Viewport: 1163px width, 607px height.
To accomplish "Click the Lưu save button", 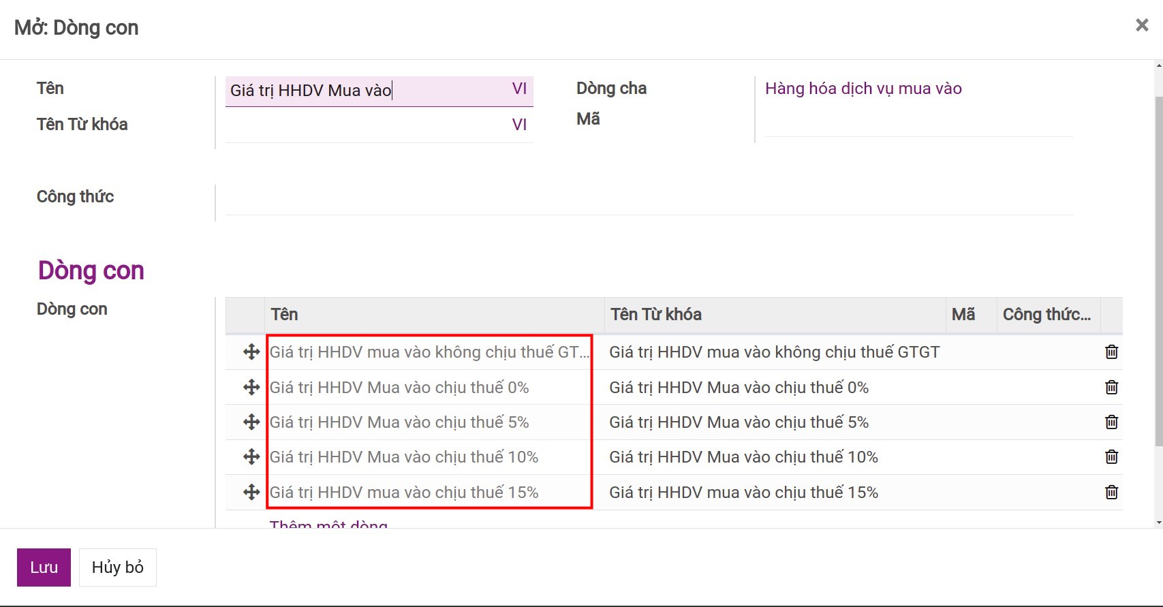I will coord(44,567).
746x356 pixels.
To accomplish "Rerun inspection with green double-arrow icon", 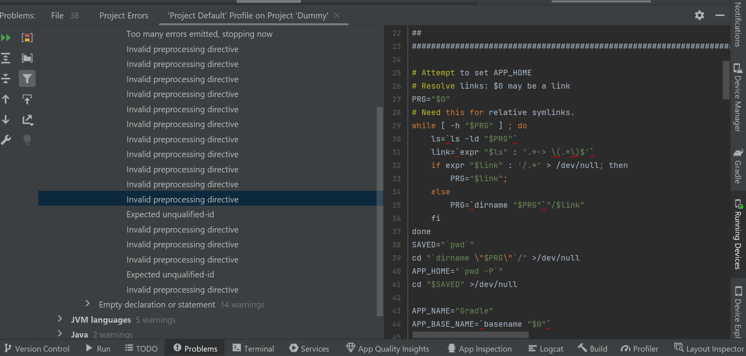I will click(x=6, y=38).
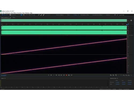The width and height of the screenshot is (134, 100).
Task: Select the Lasso Selection tool
Action: coord(39,15)
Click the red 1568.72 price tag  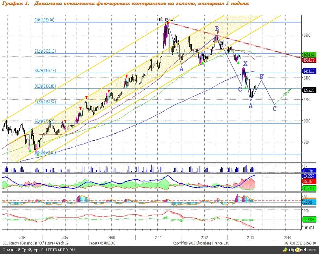coord(309,60)
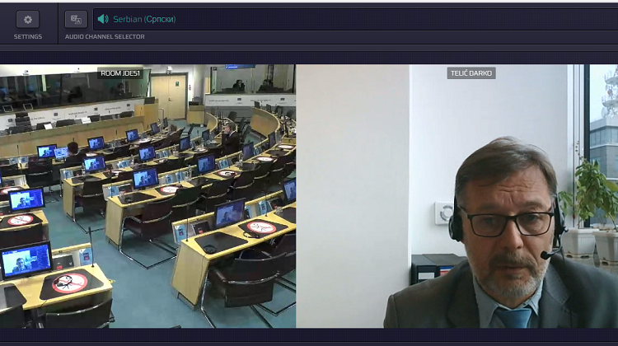
Task: Select the ROOM JDE51 name tag
Action: point(120,72)
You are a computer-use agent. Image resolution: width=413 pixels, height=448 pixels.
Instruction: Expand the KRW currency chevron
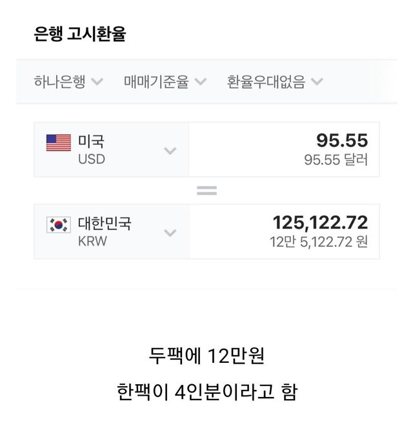(170, 233)
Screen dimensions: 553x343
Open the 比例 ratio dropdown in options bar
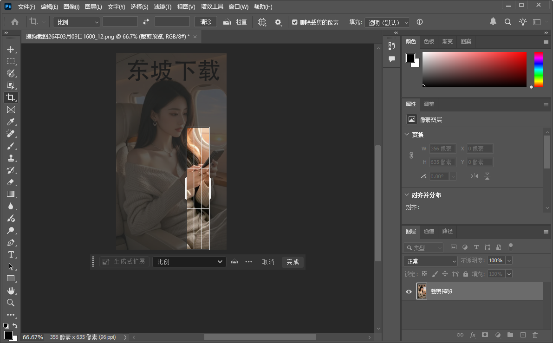click(76, 21)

- **WHAT TO WORK ON**: Please give the number of lines above that contain "pixels", without any other words.

- **OUTPUT**: 2